Christian Mahieux

Christian Mahieux vom französischen Gewerkschaftsverband SUD - Solidaires hat im Gewerkschaftshaus auf Einladung des Ortsvereins des Fachbereichs Medien und DIDF über die Protestbewegung gegen die umstrittenen neuen Arbeitsgesetze in Frankreich gesprochen. Ausgefallene Züge, Versorgungsprobleme an Tankstellen, Zusammenstöße am Rande von Demonstrationen: Seit Wochen prägt der Widerstand den politischen Alltag in Frankreich. Trotz anhaltender Proteste der Gewerkschaften will Präsident François Hollande die sogenannte Arbeitsmarktreform zu einem Abschluss bringen. "Ich bleibe hart, weil ich denke, dass es eine gute Reform ist", sagt er.

ver.di publik - Wie bewertest du den aktuellen Stand, entsteht ein sozialer Block für einen grundlegenden gesellschaftlichen Wandel?

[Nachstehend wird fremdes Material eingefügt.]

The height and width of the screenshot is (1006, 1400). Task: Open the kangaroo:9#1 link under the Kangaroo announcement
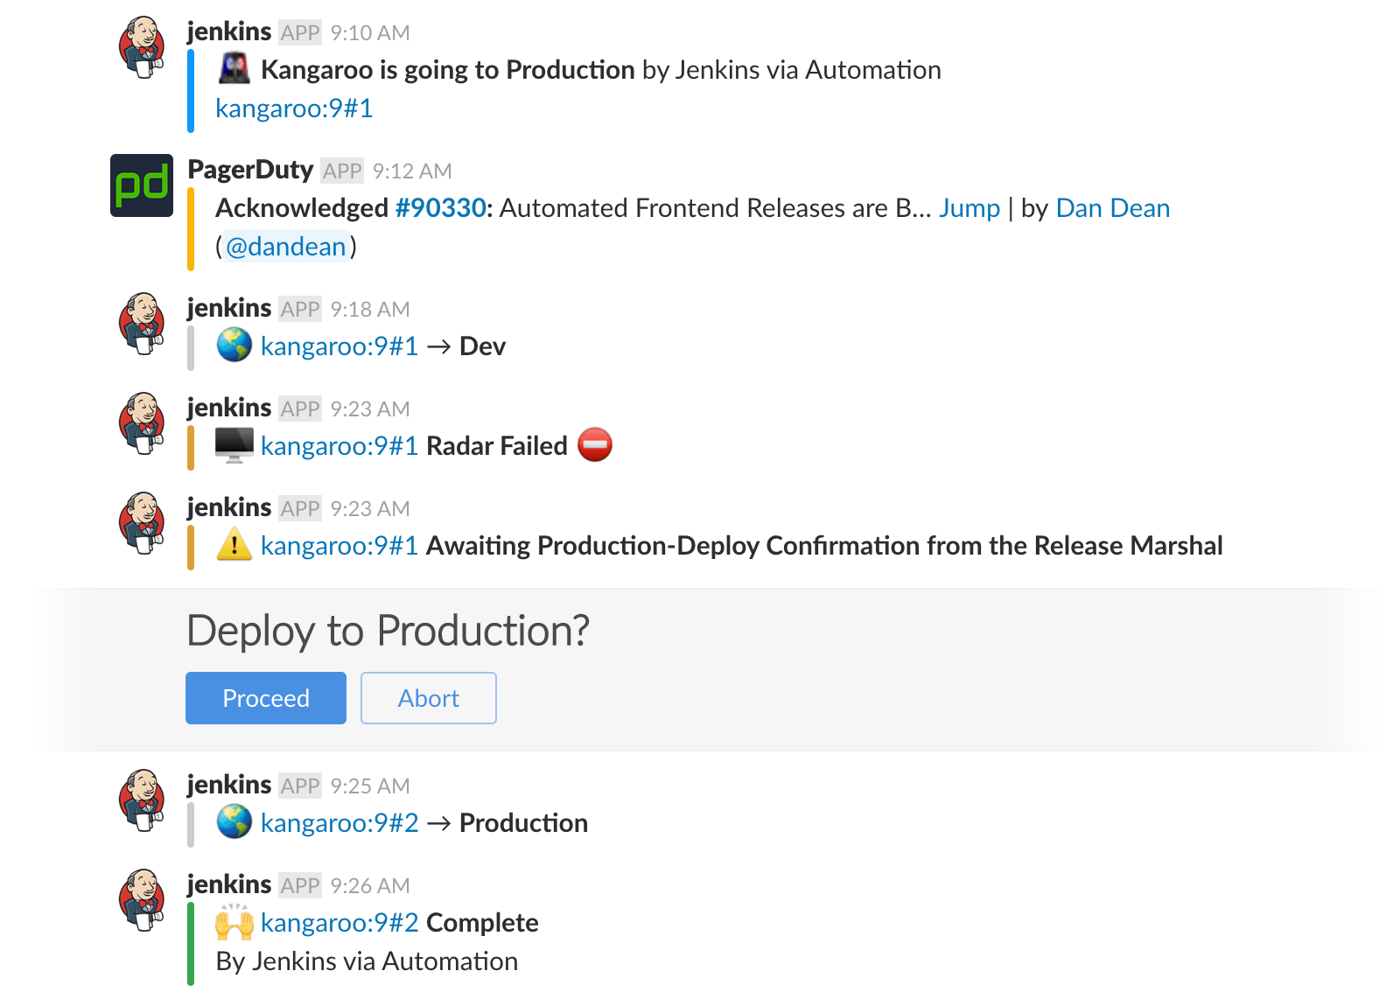[294, 108]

CHRISTIAN MAHIEUX - Mittlerweile haben wir seit Monaten eine über ganz Frankreich anhaltende soziale Bewegung. Sie drückt auf jeden Fall ein großes Bedürfnis der Menschen nach einer grundlegenden Veränderung aus. Ungeachtet des defensiven Charakters, weil sie sich gegen ein Projekt der Regierung, das Loi Travail, richtet, gibt es einerseits die Streikbewegungen, die teilweise in den verschiedenen Branchen über Wochen angehalten haben, wie beispielsweise in den Raffinerien, aber auch bei der Bahn. Es gibt aber auch alltägliche Begegnungen, weil die Leute regelmäßig zusammenkommen. Natürlich kommen Fragen nach gesellschaftlichen Veränderungen auf, nach Gerechtigkeit, nach der Verteilung der Reichtümer, die dort existieren.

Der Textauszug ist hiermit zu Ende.